The Founders & Our Courts
"The interpretation of the laws is the proper and peculiar province of the courts. ... Whenever a particular statute contravenes the Constitution, it will be the duty of the judicial tribunals to adhere to the latter and disregard the former."
—Alexander Hamilton, Federalist Paper No. 78
When the nation’s founders established the federal court system, they went to great lengths to create a branch of the government that was accountable to the law, and not to political interests or hot-burning public passions.
As detailed in the Federalist Papers, and in James Madison’s notes of the 1787 constitutional convention, the founders took at least three steps to put a protective bubble around the courts:
- They gave federal judges lifetime tenure, so that they would not have to look over their shoulders whenever addressing controversial cases.
- They prohibited Congress from reducing judges' salaries, to prevent economic coercion of judges.
- The convention rejected any legislative veto of federal court decisions. Court decisions were final, although Congress retained the power to enact new laws in the face of unfavorable rulings.
Two other points are worth noting, though they don't provide definitive answers to modern-day disputes.

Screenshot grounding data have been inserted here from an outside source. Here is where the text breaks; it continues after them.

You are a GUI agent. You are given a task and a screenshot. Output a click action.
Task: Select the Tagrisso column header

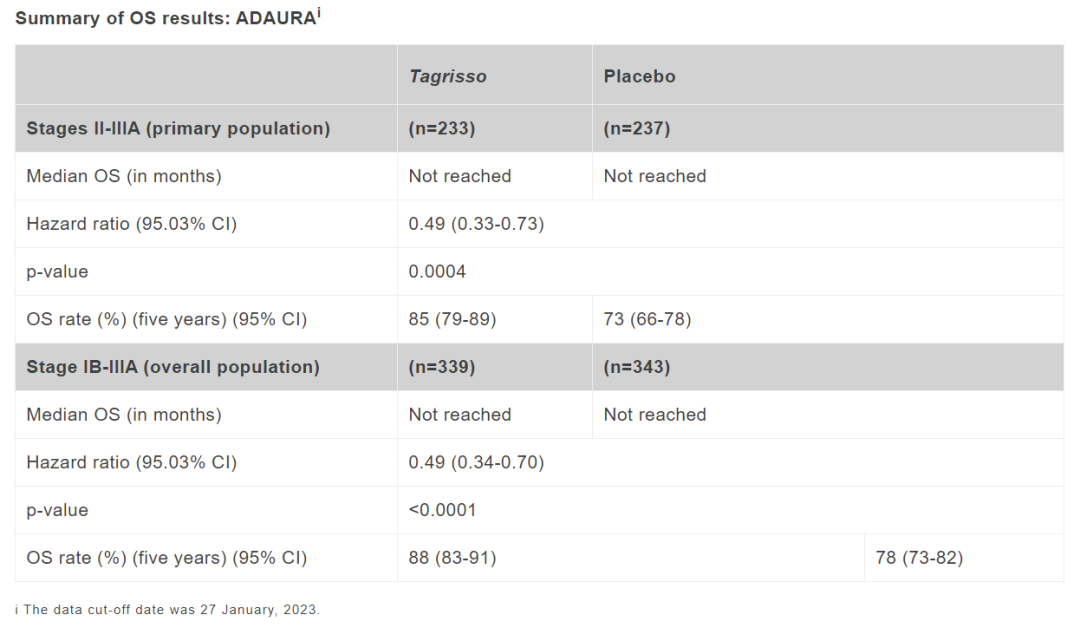click(448, 76)
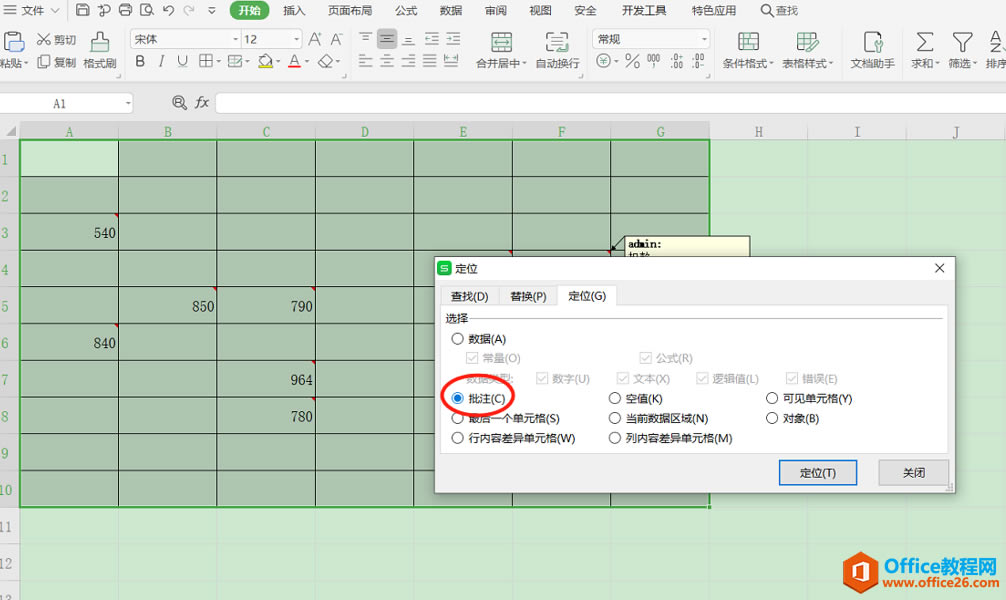The width and height of the screenshot is (1006, 600).
Task: Apply bold formatting with the B icon
Action: pyautogui.click(x=140, y=61)
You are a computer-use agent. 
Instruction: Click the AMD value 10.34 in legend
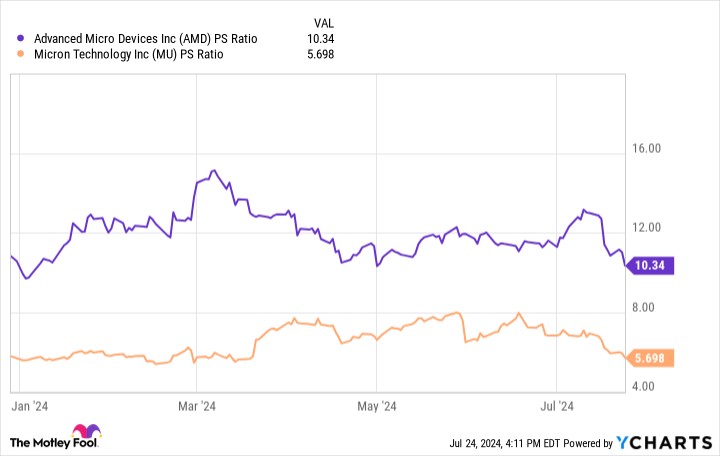point(320,39)
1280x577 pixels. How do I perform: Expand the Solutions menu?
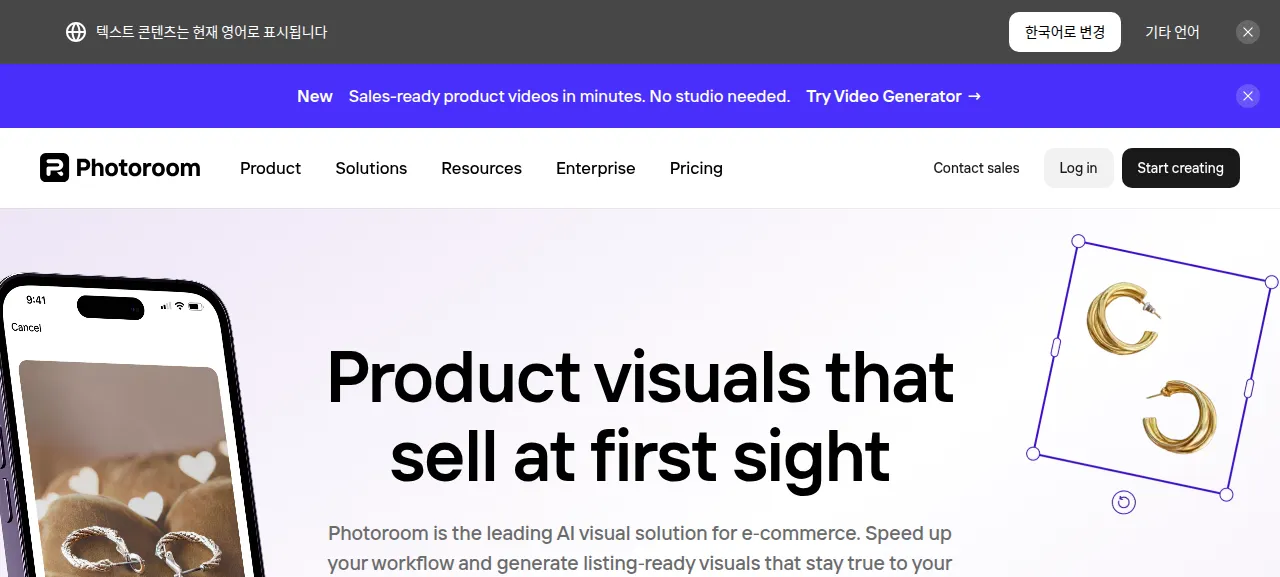click(x=371, y=168)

1) The nation’s founders chose to appoint judges, not elect them. Their system, presidential appointments confirmed by the Senate, remains in effect today for federal judges, and all 13 original states also appointed judges. The first election of state Supreme Court justices was not established until nearly 50 years later. Mississippi became the first such state in 1832.
2) The phrase “judicial review” does not appear in the Constitution, and the right of courts to overrule unconstitutional laws was not formally declared until 1803, in the Supreme Court case Marbury v. Madison. But Alexander Hamilton made it clear (see quote above) that he expected courts, not Congress, to have the last word on whether a law is constitutional.